Web sitesi, elbette çok sade. Siteye girince farklılığı anında seziyor, başlı başına bir “felsefe” olduğunu hemen anlıyorsunuz. Mesela, menüsü öyle klasik, sıkıcı menülerden değil. Yemek isimleri yerine, ruh halleri var çünkü menüde: Şehvet, mutluluk, aşk, depresyon, derin düşünceler gibi. Yemek yerine, ruh hali seçeceksiniz, yemeğiniz ona göre gelecek. Vay be! İnanılmaz.
Butler, restoranı için TripAdvisor’a başvurmuş ve (2017’nin tatlı bir Mayıs sabahında) 18 bin 190’ıncı sıradan girmiş. Sonra arkadaşları, restoran hakkında yalan (ama gerçekçi) yorumlar yazmaya başlamışlar buraya.
Yorumlar coştukça, rezervasyon talepleri başlamış. Telefonlar susmak bilmemiş. Butler da her arayana, “Doluyuz. Önümüzdeki haftalarda da hep doluyuz valla.” demiş.
Sadece orada bir tas çorba içmek için yanıp tutuşanlar aramıyormuş. İş başvuruları, iş teklifleri, gazete ve televizyonlardan röportaj istekleri gelmiş. Blogger’lar, halkla ilişkiler şirketleri ve reklam ajansları, av görmüş panter gibi, kükreyerek atlamışlar telefona.
Altı ay sonra, bu hayalet restoran, yukarılara tırmandıkça tırmanmış ve “bir numara” olmuş. (Şimdi hep birlikte tekrar edelim: Altı ayda. Olmayan bir restoran. Sadece sahte hesaplar ve yalan yorumlarla. Londra’da. Bir numara.)
Oobah Butler, amacına ulaşmış.
Bir yandan “Yalan dünya, her şey bomboş...” diye şarkı söylerken, bir yandan da bu işi (restoranına yakışır bir vedayla) bitirmek istemiş.

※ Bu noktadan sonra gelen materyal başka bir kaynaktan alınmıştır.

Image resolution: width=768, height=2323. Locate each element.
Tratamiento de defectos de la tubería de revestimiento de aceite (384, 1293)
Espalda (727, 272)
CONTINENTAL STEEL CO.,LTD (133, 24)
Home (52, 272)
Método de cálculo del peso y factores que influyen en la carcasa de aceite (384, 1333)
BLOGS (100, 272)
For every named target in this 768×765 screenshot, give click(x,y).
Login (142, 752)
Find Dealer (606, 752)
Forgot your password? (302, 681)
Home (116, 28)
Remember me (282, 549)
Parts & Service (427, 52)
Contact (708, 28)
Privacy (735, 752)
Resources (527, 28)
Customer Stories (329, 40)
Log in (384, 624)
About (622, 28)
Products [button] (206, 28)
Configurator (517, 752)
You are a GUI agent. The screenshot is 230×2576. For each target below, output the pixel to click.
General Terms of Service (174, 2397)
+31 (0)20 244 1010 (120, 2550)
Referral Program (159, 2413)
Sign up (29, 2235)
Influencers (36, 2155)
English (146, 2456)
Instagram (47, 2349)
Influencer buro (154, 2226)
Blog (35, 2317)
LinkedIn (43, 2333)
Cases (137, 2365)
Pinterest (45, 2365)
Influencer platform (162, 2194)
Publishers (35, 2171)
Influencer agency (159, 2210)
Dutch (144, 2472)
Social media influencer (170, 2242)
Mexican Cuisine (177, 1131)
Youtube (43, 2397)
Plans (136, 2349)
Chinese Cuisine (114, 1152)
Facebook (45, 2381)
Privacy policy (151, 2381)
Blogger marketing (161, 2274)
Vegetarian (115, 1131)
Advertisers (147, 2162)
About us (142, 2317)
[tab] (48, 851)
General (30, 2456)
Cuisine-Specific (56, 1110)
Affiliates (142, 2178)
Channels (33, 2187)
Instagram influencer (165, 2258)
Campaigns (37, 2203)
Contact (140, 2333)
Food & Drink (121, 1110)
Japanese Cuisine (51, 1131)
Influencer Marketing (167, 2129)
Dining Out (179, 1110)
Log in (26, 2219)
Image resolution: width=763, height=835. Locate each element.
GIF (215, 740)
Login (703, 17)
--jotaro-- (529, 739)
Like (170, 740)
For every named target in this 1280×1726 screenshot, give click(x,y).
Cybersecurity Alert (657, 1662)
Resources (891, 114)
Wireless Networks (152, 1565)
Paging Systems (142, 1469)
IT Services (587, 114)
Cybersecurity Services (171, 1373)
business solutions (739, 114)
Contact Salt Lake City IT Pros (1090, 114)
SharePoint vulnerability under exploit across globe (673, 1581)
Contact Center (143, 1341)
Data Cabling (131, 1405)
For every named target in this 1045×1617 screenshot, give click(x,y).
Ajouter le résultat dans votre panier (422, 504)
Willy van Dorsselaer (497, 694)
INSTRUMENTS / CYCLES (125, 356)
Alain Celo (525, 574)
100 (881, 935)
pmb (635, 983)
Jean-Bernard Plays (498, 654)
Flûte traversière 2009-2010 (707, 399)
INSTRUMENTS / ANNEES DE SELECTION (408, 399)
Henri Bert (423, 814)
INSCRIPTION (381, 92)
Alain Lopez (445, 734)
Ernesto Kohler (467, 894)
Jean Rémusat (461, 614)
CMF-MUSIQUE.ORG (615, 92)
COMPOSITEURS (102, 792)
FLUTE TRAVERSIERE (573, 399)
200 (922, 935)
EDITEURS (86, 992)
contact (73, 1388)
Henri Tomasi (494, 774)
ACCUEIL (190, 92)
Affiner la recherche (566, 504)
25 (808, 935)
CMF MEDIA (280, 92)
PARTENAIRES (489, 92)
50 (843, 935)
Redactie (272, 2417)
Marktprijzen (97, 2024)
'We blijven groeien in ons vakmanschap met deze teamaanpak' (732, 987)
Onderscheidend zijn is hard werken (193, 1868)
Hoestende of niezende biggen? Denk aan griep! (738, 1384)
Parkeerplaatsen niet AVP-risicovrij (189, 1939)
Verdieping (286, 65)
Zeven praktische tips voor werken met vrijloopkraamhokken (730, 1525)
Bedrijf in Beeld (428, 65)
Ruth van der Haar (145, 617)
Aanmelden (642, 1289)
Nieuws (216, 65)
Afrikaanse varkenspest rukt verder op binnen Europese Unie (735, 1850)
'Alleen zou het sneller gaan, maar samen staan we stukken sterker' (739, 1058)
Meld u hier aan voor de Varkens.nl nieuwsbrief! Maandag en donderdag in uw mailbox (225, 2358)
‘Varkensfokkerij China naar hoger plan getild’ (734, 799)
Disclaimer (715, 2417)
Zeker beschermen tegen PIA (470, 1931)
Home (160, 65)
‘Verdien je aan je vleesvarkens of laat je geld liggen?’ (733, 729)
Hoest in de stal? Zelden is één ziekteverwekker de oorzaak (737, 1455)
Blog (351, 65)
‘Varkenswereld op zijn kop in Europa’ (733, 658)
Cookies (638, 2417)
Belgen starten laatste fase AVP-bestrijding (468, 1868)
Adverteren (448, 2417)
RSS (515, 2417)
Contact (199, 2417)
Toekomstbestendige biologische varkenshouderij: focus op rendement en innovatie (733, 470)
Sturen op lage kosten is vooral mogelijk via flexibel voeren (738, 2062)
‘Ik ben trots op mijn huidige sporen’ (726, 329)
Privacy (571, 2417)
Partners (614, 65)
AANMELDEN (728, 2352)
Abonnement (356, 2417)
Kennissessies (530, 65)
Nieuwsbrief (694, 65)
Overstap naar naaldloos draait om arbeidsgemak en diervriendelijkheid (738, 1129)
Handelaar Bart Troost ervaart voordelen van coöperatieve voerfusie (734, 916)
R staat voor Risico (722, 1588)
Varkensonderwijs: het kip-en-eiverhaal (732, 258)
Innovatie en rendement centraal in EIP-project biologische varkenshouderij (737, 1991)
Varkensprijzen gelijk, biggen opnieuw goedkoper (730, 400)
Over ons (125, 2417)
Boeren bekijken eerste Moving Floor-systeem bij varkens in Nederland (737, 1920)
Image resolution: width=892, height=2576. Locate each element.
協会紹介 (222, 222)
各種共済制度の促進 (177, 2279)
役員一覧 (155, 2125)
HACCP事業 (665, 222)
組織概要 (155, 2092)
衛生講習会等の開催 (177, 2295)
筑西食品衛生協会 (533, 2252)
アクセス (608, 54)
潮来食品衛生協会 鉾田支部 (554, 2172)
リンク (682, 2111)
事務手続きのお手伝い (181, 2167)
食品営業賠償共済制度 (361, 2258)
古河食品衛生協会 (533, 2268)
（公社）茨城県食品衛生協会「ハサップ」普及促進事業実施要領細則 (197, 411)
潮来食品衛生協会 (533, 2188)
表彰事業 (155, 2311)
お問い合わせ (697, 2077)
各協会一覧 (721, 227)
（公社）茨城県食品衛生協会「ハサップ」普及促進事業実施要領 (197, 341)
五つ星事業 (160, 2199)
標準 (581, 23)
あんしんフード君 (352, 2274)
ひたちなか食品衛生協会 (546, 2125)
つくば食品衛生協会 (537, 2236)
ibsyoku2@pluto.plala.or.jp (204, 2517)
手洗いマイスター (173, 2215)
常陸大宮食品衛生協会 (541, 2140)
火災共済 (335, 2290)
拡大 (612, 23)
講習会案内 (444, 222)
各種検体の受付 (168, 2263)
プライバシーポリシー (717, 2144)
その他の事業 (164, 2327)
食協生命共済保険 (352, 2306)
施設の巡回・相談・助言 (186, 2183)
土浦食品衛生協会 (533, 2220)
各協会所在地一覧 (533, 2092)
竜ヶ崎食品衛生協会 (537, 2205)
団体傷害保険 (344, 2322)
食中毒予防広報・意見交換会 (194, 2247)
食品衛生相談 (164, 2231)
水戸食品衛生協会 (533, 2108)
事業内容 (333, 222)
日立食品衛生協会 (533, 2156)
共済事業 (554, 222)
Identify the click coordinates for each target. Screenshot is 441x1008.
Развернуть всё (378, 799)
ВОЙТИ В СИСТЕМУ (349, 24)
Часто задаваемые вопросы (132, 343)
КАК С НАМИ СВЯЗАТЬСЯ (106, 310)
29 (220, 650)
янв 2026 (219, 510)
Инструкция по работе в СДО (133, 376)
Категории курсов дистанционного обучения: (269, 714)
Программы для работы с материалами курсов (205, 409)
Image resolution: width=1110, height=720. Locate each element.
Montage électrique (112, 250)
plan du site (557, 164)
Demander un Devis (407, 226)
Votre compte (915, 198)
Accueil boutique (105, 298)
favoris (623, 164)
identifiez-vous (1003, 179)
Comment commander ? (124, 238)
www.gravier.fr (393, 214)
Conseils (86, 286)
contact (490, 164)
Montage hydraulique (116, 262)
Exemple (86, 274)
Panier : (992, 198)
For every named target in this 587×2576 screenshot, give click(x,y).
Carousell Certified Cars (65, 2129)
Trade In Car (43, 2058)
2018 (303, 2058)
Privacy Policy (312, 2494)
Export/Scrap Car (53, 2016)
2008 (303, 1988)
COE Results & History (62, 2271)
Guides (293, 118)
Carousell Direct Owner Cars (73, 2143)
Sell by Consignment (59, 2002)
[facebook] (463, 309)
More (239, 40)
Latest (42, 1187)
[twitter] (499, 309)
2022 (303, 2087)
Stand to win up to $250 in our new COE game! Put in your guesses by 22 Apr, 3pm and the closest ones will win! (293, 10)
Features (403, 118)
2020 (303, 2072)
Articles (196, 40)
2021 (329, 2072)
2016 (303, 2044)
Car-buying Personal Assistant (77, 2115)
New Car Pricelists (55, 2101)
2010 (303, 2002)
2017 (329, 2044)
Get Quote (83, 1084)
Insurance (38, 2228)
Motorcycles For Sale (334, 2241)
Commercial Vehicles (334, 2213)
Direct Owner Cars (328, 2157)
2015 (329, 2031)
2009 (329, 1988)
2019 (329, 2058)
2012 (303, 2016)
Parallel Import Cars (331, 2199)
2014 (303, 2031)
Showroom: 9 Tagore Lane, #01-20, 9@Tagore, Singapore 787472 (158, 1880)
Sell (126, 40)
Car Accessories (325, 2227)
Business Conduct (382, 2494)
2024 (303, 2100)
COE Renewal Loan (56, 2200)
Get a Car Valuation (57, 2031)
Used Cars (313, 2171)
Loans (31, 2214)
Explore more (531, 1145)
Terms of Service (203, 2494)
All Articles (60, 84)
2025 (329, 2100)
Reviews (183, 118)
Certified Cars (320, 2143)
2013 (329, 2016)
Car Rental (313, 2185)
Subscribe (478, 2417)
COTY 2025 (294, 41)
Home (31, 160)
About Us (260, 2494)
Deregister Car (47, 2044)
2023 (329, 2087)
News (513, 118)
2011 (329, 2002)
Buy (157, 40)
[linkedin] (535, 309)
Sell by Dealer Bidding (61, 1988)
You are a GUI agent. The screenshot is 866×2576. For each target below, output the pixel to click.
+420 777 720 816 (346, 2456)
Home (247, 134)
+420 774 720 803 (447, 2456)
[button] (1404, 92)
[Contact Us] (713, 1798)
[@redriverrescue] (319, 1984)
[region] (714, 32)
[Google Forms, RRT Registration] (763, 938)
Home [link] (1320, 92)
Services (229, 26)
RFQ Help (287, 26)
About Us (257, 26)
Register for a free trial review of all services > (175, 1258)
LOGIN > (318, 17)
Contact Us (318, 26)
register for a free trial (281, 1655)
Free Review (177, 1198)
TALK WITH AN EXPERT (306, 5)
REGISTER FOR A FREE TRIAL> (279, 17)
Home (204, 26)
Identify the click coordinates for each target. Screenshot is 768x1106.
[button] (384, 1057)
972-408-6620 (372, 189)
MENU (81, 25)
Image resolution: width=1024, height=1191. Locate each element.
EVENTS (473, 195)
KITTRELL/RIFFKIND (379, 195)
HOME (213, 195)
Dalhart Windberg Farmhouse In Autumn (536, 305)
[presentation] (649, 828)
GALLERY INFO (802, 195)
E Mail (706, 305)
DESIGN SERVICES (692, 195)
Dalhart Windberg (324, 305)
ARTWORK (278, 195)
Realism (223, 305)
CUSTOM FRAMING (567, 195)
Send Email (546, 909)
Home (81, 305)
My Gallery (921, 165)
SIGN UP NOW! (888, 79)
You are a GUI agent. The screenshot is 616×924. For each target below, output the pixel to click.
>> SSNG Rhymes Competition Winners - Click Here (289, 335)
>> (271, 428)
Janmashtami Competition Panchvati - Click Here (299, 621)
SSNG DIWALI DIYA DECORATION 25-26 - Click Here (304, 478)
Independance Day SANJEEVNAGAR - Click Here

Arayan üç şanslı kişiye “Tamam, yer var. Buyrun gelin.” demiş. Kulübesinin bahçesine “otantik” masalar koymuş. Restoran gibi görünsün diye eşi dostu çağırıp oturtmuş. Üç masayı da gerçek müşterileri için ayırmış.
Ucuzluk marketinden aldığı hazır çorba, makarna ve mikrodalgada üç dakika içinde pişen lazanyadan oluşan yemeklerini, otlarla süsleyip (sunumlu) ikram etmiş. Aman da bayılmışlar. Bazıları, “Ayy, bardakta çorba! Aynı çocukluğumdaki gibi!” demiş. Bazıları da mutlaka tekrar geleceğini, herkese önereceğini söylemiş.
Baştan sona yalanlarla dolu (ama sistemin gerçeklerini yüzümüze tokat misali çarpan) bu masal da burada bitmiş.
Gökten üç elma düşmüş... Biri, sosyal deney yapacağım diye, hiç üşenmeden bütün bunlarla uğraşan Oobah Butler’ın kafasına. İkincisi, çok popüler, gizemli, konseptli ve bir sürü insanın gittiği bir yerden eksik kalırsa, öleceğini zannedenlerin kafasına...
Üçüncü elmayı ben aldım, güzelce dilimledim.
İnternette her okuduğunu doğru kabul edenler, her gördüğüne inananlar ve kaynak maynak kontrol etmeden, hemen gaza gelenler arasında paylaştırdım. Sahte web sitelerinde gezerken, şarlatan uzmanları, hocaları dinlerken, yalan yorumlara inanıp hayatlarıyla ilgili ciddi kararlar alırken, yalan haberleri okuyup okuyup etrafa nefret fışkırtırken afiyetle yesinler diye.